Проведя почти год в переживаниях собственной неполноценности на фоне этого человека, я наконец нашла способ взять реванш и выделиться из толпы идиоток, обивающих порог Ганса. Я могу водить чертов «Мустанг» и делаю это круто. Мое сознание прибавило громкости:
«Я поше-ол забрать ее прямо под дожде-ом»
Я повторила прием и прорвалась через последний поворот в этом квартале. Я все еще слышала сирены у себя за спиной и периодически видела отражения синей мигалки в окнах домов и дорожных знаках, но я набрала дистанцию, и нас с полицейской машиной разделяло несколько поворотов, так что они не могли меня видеть.
На следующем повороте мы должны оторваться.
«Но когда я сам приехал на своем пикапе»
Если я смогу вырваться отсюда и попасть на хайвей, где не надо останавливаться, мы спасены. Через десять секунд мы тогда окажемся на парковке перед клубом, и фиг они нас там найдут. Мы приближались к перекрестку со светофором, и я переключила передачу и затаила дыхание
«Пожалуйста, зеленый, зеленый, зеленый»
«То она уже сбежала, угодив под паровооооз!»

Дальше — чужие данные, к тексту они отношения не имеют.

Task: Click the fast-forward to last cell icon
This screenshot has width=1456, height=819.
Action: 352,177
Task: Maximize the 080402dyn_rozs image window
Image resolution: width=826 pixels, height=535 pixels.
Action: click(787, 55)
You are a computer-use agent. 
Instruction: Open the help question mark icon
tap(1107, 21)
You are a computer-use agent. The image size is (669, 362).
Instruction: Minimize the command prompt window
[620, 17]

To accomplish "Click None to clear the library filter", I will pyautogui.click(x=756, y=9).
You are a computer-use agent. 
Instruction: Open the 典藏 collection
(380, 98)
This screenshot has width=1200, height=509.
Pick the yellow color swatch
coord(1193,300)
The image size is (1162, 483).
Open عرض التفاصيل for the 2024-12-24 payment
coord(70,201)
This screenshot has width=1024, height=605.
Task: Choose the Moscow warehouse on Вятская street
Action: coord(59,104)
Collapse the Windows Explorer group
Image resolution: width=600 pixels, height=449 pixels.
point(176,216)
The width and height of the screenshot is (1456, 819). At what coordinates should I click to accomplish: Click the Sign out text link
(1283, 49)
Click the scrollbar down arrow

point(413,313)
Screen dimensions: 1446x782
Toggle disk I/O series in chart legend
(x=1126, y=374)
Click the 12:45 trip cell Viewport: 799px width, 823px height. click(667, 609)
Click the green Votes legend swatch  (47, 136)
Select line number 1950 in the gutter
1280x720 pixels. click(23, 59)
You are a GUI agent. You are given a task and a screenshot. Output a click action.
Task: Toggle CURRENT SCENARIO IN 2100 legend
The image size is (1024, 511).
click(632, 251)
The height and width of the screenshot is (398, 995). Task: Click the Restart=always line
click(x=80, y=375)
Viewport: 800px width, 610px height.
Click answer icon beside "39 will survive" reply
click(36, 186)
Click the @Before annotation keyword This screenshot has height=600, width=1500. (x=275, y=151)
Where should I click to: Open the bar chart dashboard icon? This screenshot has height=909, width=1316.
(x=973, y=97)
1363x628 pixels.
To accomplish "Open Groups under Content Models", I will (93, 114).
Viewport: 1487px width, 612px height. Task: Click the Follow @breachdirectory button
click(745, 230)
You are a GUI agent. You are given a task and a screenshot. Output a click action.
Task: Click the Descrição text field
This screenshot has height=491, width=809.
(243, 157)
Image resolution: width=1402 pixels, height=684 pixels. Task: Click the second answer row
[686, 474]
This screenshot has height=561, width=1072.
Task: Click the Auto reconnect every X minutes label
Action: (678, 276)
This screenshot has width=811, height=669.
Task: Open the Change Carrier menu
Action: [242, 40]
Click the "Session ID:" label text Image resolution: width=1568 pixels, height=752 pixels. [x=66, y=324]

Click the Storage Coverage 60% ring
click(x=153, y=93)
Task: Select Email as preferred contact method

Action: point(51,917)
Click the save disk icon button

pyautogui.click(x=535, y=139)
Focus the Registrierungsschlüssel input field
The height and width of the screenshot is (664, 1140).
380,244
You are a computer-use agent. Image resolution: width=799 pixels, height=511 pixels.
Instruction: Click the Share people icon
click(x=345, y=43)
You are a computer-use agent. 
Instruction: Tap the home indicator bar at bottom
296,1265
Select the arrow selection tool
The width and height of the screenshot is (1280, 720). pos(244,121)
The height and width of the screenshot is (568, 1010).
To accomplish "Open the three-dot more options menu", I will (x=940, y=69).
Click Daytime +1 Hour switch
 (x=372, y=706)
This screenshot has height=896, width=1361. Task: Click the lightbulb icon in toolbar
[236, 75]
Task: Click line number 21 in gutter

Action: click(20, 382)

Зеленый! Зеленый! ЖМИ, ЖМИ, ЖМИ! Ганс подпрыгивал на краю сиденья, глядя направо, налево и снова направо, чтобы быть уверенным, что я не убью нас обоих.
Ха!
Я вдавила акселератор всеми пятьюдесятью килограммами мокрой кожи и стали, привязанных к моей ноге, и была вознаграждена резким визгом своих потертых шин и еще более резким рывком головы Ганса, которая отлетела назад и впечаталась в подголовник.
Мигая фарами, я неслась ко въезду на клубную парковку, до которой оставалось чуть меньше квартала. Несколько сотен метров, и мы спасены.
Двести Сто
Ганс сидел, полностью обернувшись назад и вцепившись двумя руками в подголовник, глядя, нет ли за нами погони. Я закусила губу, чтобы не дать вырваться на волю самодовольной, удовлетворенной улыбке, которая могла разрушить мою крутость, сделала глубокий вдох и резко повернула в последний раз, влетая на парковку под скрежет шин и визг тормозов чисто для красоты. Оказавшись на парковке, я немедленно выключила фары и втянулась в первое же свободное место, которое заметила.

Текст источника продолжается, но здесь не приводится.